§ **Task statement**: Your answer must be an exact copy of the lines from the one containing "516x274 pixels. At" through the last line of the records below, with no pictures; please include nothing else.

§ **Dataset excerpts**:

*** Begin section ***

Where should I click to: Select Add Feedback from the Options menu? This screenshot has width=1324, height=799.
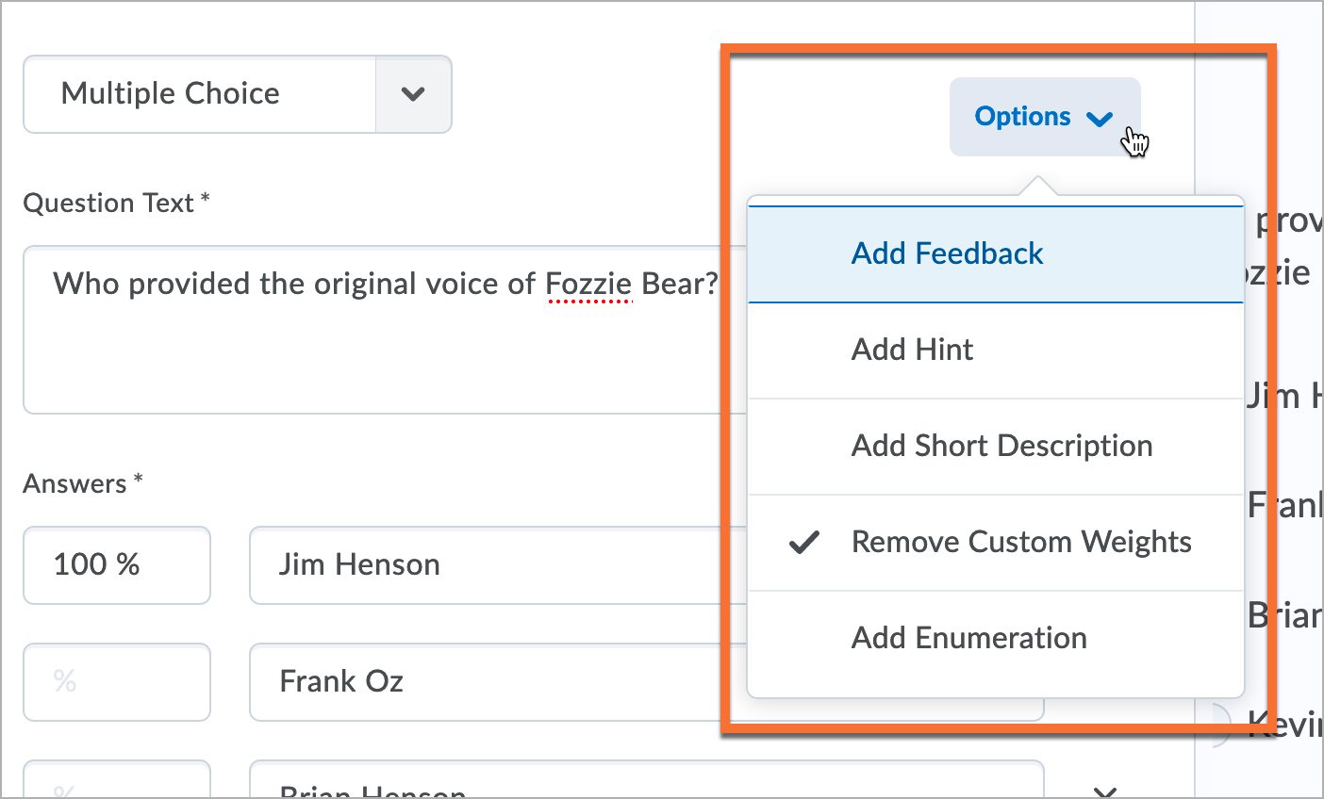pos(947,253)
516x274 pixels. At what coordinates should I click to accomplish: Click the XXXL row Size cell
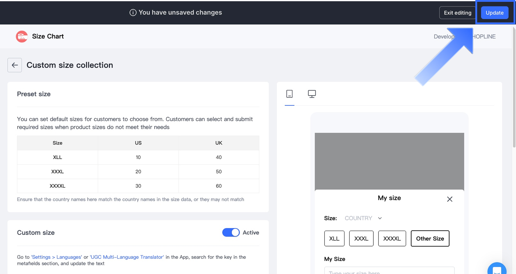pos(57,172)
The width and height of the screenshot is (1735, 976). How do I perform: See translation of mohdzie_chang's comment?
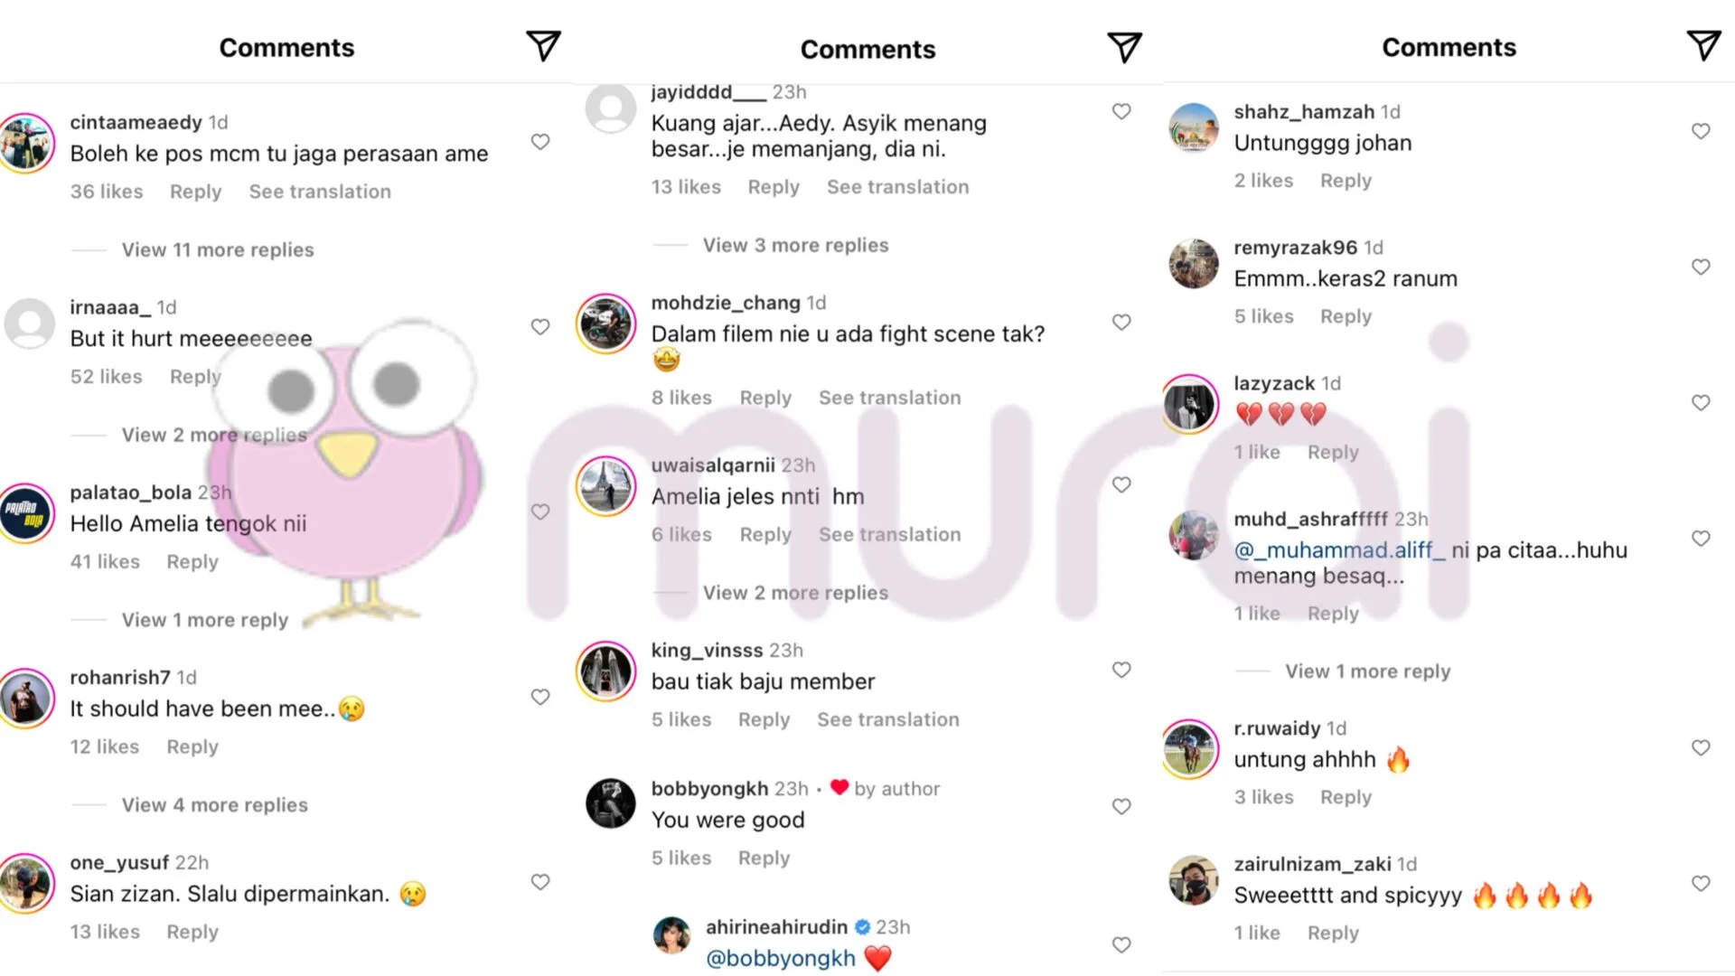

*** End section ***

§ **Result**:
516x274 pixels. At what coordinates should I click to accomplish: Click the XXXL row Size cell
pos(57,172)
The width and height of the screenshot is (1735, 976). How do I perform: See translation of mohdzie_chang's comment?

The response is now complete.